*Aim of the task*:
Identify each line in the items below that contains the string "height", treating case as significant, and copy those lines.

(Dataset entries)
<<<<

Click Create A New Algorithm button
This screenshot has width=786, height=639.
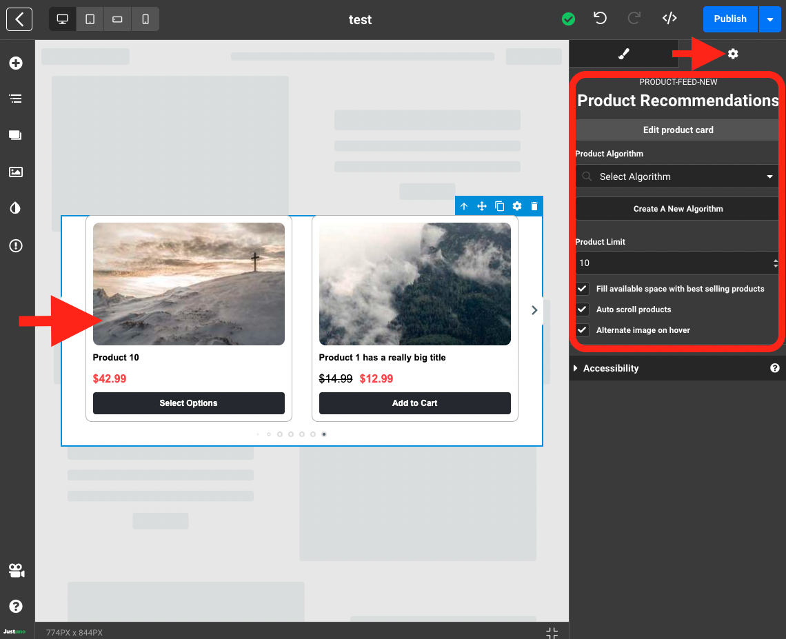coord(678,209)
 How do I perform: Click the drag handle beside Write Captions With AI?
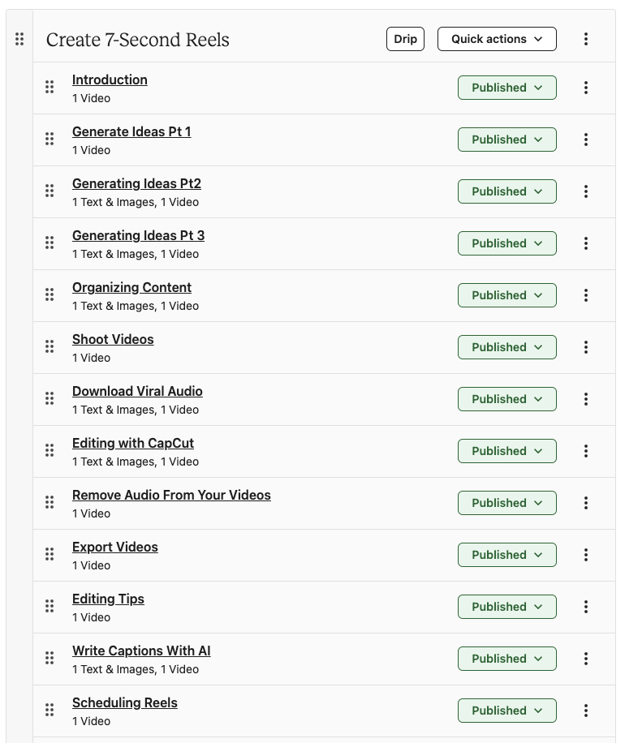point(50,659)

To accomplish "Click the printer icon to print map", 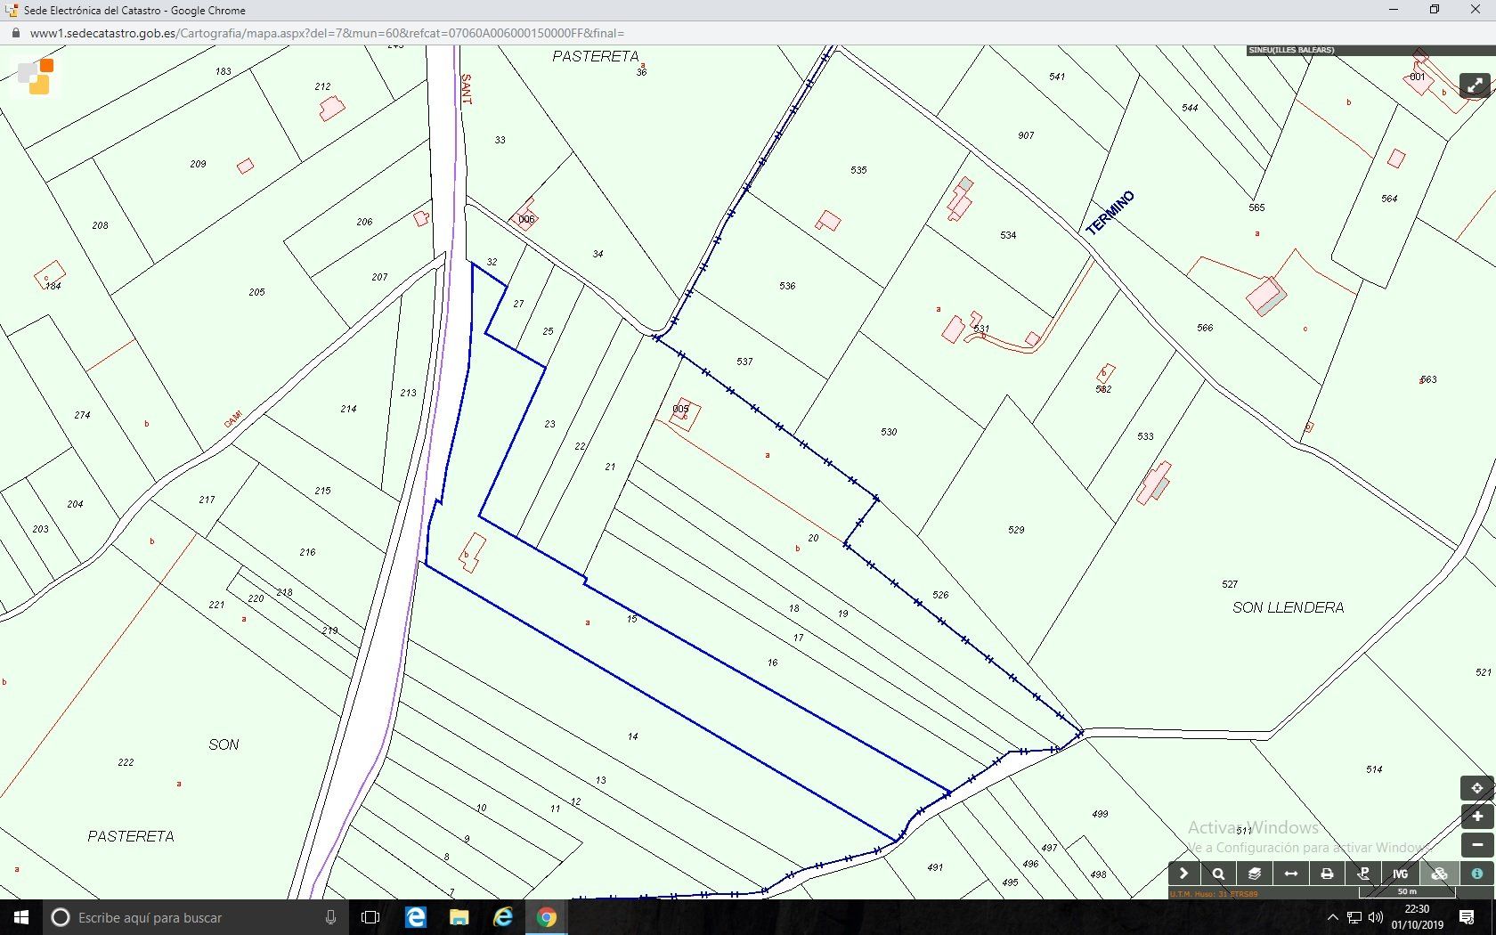I will 1327,874.
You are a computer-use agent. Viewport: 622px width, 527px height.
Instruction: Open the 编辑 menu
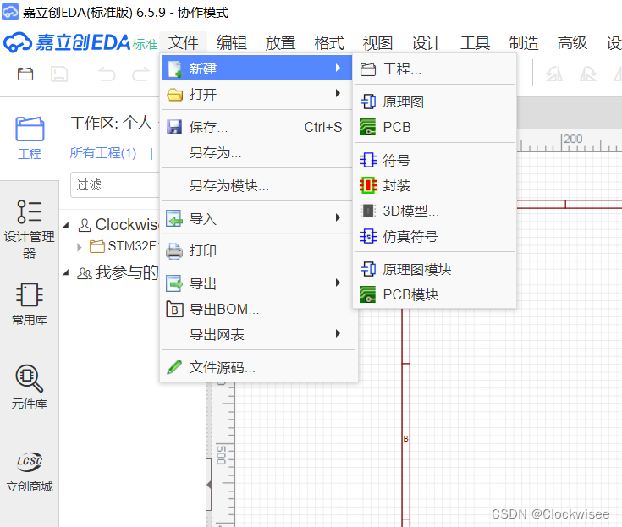(x=232, y=43)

>>>>

*Solution to this problem*:
This screenshot has width=786, height=639.
You are a computer-use agent. Viewport: 622px width, 527px height.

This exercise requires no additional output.